Google softens controversial vulnerability disclosure policy

Google's security department has dialled down its vulnerability disclosure policy to give vendors some breathing space to release patches.

The move comes after Google was criticised by Microsoft and researchers for adhering strictly to a 90-day policy for disclosing vulnerabilities for its Project Zero security team, regardless of whether there was a vendor patch ready for the vulnerabilities being revealed.

In January this year, Project X disclosed three high-severity flaws in Apple's OS X operating system, leading one researcher to criticise Google for what he called "schoolboy antics".

Project Zero was formed last year and comprises some of the best known security researchers in the industry. It has discovered hundreds of vulnerabilities, most of which it claims were remedied within the 90 day deadline.

Those that weren't, such as a flaw in Apple's IOkit layer in the OS X operating system, were fixed very quickly after the deadline expired, Google said.

The 90-day deadline will remain, but Google has softened its stance by moving it forward in cases where the expiry date falls on a weekend or a United States public holiday.

Vendors can also apply for a fortnight's grace period if a patch is scheduled for release within 14-days of the deadline expiring, Google said.

Bugs and flaws will from now on always be assigned a Common Vulnerability and Exposures (CVE) identifier before publication of details, to prevent confusion.

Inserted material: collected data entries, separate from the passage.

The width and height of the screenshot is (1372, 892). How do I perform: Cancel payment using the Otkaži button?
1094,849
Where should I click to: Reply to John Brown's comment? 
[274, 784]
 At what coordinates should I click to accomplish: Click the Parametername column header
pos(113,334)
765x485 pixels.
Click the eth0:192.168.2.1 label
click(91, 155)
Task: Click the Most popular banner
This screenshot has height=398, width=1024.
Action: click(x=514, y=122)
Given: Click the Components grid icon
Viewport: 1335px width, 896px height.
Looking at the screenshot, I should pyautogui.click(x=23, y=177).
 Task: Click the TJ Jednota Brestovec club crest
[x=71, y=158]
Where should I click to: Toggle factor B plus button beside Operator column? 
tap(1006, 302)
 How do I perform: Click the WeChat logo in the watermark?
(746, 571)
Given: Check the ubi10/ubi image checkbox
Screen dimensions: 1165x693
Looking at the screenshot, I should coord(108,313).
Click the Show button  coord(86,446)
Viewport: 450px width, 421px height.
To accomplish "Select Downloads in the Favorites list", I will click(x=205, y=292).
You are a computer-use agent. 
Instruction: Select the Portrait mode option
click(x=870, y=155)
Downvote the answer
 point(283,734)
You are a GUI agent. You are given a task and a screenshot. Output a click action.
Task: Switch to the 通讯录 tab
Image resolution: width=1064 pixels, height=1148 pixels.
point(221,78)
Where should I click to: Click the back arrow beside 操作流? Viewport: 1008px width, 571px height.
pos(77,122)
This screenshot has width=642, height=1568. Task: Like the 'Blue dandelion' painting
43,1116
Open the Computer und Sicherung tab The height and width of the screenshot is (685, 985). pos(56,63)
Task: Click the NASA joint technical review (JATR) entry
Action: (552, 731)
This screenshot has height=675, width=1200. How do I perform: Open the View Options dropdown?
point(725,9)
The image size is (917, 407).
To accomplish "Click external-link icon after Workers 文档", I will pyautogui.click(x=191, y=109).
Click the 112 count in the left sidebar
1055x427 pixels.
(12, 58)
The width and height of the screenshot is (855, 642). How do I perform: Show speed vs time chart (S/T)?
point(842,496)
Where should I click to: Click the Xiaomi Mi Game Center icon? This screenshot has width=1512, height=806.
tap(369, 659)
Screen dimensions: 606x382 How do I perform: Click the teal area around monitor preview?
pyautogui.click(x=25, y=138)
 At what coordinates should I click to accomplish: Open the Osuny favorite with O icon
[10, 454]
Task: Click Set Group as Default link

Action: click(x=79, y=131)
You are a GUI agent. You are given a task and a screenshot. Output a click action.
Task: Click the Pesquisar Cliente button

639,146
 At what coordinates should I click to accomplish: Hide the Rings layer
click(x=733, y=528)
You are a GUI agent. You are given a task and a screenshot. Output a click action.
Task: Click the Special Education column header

The policy will apply to Google as a whole, along with Project Zero. Google's Chrome web browser and Android mobile operating system will be covered by the 90-day disclosure policy as well, a move that Google said demonstrated it treates all vendors equally.

Google insisted that the 90-day deadline was a good way to push vendors into earlier releases of patches.

It defended the disclosure policy by pointing to other organisations such as the Computer Emergency Readiness Team (CERT), which has a 45-day deadline, and Yahoo, which also publishes vulnerability details after 90 days.

"Disclosure deadlines have long been an industry standard practice. They improve end-user security by getting security patches to users faster," Project Zero boss Chris Evans wrote.